All personnel exposed to noise levels, which may be injurious to their hearing, shall be issued with appropriate hearing protection equipment, and/or the equipment shall be designed, modified or constructed in such a manner as to reduce noise levels to an acceptable level.
All operations entailing the storage, handling and use of radioactive substances shall be carried out in accordance with current applicable regulations and in such a manner as to provide full protection against contamination of personnel, equipment and the environment.
(1) The site person-in-charge shall cause to be displayed at an operational site, where appropriate, notices warning all personnel of any potential dangers that exist or may exist, and notices of the associated safety requirements needed for the protection of the personnel, equipment, environment and resources
(2) Notices under Subsection (1) shall be in accordance with PNGS 1086, and shall be in English and Tok Pisin and the prevalent common language of the area of operations or shall be of a type using internationally accepted pictorial formats and/or easily recognizable symbols.

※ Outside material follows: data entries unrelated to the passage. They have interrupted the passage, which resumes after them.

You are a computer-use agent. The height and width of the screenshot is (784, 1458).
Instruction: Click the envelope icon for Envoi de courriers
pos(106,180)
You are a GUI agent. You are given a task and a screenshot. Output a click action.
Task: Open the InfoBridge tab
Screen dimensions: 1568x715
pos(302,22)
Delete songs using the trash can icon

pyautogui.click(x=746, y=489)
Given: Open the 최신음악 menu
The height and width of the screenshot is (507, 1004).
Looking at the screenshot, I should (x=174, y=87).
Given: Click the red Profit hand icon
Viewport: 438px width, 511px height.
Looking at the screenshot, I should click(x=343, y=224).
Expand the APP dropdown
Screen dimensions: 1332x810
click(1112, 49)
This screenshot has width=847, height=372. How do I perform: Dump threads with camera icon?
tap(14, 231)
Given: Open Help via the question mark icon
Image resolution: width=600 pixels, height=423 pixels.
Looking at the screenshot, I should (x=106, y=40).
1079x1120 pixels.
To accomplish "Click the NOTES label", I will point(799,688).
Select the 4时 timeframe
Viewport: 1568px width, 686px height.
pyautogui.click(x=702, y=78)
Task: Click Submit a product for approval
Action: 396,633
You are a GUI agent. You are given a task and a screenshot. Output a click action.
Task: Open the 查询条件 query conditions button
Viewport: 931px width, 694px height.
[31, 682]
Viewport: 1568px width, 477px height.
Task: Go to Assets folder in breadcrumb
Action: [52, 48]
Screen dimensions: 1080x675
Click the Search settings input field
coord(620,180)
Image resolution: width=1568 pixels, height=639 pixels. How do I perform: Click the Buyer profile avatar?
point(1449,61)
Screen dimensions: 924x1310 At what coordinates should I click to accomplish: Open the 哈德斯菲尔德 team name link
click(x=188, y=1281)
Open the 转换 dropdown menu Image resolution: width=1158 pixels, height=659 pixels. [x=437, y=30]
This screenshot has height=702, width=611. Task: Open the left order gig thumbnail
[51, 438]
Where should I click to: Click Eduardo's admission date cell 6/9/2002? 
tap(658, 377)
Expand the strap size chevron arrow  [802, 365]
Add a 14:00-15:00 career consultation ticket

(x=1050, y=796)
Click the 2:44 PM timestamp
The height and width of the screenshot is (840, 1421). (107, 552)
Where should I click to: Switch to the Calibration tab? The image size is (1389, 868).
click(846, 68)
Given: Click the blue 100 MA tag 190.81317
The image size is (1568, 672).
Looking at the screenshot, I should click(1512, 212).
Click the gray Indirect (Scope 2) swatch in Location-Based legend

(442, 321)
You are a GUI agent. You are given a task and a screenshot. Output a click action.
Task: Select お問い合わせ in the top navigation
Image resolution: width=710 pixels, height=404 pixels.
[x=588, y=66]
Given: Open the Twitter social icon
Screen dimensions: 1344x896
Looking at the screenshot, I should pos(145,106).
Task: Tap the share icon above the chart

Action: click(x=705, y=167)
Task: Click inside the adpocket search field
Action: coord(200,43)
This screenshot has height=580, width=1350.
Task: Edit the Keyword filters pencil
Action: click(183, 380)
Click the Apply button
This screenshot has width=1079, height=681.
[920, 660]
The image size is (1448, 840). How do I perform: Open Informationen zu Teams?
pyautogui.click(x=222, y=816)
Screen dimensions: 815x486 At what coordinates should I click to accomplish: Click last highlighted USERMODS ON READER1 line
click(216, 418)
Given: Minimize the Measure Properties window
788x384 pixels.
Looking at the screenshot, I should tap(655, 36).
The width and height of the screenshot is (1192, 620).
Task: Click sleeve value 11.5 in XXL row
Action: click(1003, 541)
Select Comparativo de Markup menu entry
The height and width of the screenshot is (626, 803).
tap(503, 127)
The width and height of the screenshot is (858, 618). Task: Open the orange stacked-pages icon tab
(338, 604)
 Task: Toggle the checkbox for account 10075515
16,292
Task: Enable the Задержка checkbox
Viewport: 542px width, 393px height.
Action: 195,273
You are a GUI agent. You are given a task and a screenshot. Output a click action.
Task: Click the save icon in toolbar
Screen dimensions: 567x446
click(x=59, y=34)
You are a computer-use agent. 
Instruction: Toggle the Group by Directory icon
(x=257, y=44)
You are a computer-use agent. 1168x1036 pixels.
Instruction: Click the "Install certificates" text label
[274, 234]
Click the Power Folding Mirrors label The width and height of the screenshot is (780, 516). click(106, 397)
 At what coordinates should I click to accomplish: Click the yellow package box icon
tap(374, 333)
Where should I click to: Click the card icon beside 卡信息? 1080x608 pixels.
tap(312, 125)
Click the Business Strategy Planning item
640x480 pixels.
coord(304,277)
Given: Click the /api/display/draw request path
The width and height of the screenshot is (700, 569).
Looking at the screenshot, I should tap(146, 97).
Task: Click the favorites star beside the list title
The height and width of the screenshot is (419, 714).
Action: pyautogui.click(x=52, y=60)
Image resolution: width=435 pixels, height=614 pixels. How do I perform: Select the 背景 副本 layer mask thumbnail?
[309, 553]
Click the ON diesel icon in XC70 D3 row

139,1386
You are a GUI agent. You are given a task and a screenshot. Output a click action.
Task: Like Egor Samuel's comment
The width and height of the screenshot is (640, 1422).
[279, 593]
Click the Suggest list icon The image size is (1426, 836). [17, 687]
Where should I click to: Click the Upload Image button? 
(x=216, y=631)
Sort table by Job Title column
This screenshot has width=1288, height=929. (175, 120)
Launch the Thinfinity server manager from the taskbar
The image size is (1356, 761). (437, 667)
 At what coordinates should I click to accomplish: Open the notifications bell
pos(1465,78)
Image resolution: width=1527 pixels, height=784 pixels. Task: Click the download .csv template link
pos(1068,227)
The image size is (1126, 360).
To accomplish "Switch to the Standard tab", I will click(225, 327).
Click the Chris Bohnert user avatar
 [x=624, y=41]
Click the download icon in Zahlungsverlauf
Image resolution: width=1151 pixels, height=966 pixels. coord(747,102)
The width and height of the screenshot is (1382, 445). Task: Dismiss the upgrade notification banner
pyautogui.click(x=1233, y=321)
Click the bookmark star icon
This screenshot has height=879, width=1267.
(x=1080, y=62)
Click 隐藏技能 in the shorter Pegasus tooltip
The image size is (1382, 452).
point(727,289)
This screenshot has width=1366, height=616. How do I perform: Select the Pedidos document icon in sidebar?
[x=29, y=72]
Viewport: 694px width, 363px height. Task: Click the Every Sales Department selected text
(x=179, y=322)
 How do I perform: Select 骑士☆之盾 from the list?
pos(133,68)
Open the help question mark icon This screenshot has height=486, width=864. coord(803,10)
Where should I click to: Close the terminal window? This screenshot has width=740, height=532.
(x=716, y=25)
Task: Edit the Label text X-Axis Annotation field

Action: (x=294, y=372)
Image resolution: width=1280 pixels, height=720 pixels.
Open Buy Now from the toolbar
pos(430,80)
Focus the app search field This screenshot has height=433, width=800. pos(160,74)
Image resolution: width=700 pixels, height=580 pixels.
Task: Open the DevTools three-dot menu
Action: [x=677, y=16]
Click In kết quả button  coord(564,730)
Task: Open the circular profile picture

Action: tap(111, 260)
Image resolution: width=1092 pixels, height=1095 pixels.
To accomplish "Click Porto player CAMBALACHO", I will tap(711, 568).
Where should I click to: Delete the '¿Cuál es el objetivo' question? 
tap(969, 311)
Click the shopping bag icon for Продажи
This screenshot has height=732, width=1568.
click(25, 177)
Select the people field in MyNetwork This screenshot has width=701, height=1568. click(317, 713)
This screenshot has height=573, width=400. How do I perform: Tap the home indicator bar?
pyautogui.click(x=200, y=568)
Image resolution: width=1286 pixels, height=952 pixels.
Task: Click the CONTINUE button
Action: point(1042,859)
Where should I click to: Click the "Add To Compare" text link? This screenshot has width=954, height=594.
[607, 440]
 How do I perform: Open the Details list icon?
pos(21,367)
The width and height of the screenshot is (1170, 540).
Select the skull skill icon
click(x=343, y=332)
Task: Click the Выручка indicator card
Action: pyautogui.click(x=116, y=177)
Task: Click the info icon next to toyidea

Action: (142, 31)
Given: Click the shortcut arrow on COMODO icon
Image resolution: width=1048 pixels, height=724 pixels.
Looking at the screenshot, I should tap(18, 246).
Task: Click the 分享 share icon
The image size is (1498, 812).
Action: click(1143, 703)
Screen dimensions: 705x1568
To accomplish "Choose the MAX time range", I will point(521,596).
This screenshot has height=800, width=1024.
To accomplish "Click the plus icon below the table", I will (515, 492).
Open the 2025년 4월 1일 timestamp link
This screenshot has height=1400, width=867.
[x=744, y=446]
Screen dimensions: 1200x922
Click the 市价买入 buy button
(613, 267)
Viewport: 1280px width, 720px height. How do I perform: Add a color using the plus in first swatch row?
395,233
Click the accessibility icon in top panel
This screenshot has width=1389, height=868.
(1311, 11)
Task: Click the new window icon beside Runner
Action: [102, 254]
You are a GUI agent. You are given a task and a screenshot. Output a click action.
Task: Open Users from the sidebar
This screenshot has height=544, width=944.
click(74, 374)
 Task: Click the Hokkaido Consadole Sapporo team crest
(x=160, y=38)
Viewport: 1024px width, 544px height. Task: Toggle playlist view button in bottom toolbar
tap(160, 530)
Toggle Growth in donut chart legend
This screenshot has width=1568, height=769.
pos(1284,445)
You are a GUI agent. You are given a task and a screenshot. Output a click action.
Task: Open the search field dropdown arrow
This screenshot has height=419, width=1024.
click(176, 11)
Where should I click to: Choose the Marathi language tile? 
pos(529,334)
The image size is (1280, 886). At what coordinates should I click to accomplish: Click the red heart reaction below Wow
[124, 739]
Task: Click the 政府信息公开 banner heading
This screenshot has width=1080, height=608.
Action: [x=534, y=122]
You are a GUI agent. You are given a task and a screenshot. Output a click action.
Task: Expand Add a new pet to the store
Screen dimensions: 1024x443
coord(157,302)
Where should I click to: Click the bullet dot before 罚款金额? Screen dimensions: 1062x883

All boilers and unfired pressure vessels used in conjunction with petroleum operations shall be designed, manufactured, installed, tested, inspected and maintained in accordance with Part V of the Industrial Safety, Health and Welfare Act 1961.
(1) A workman assigned by his supervisor to operate any tool, machine or equipment, or to carry out any work, process, or procedure shall be competent to carry out the assignment in a safe manner.
(2) All equipment and drive assemblies used for the transmission of power, such as belts, ropes, chains, gears, sprockets, clutches, cranks, connecting rods and any other exposed moving part of machinery (except equipment operated from catheads and/or supported or driven by the rotary table) shall have guards installed of sufficient strength to withstand the breaking of said equipment and the guards shall be positioned such that personnel cannot unintentionally come in contact with the moving parts.
(3) Pinch points of all types of machines and the cutting edge of all power-driven tools shall, where practical, be guarded.
(4) Every abrasive wheel shall, where practical, be guarded.
(5) Where power-driven machinery is used, each machine shall have a stopping device located within easy reach of the workman operating the machinery.
(6) Every machine not individually motor-driven shall be equipped with a clutch or other efficient means of stopping the machine.
(7) Starting devices shall be arranged to prevent accidental starting.
(1) The working load on winch mechanisms, lines, slings, hooks and fittings shall not exceed the safe working load recommended by the manufacturer and equipment shall be used only in the manner for which it is designed.
(2) Damaged, frayed or worn hoisting lines, slings and/or hooks shall be taken out of use immediately and replaced with new or competent replacements.
In order to protect personnel from potential injury, the site person-in-charge shall ensure that safety procedures are in place, and used by all personnel, for the repair and maintenance of equipment in all operational areas under his control.
All powered mobile equipment shall be suitably equipped to protect the operator, safely operate in the designated area, maintained in proper running order, and operated in such a manner as to prevent undue danger to personnel working in the same area.
(1) The driver of any mobile equipment shall be directly responsible for the safe operation of his unit and its associated equipment.
(2) No person shall remain on or ride on any load or part of a load being raised or lowered.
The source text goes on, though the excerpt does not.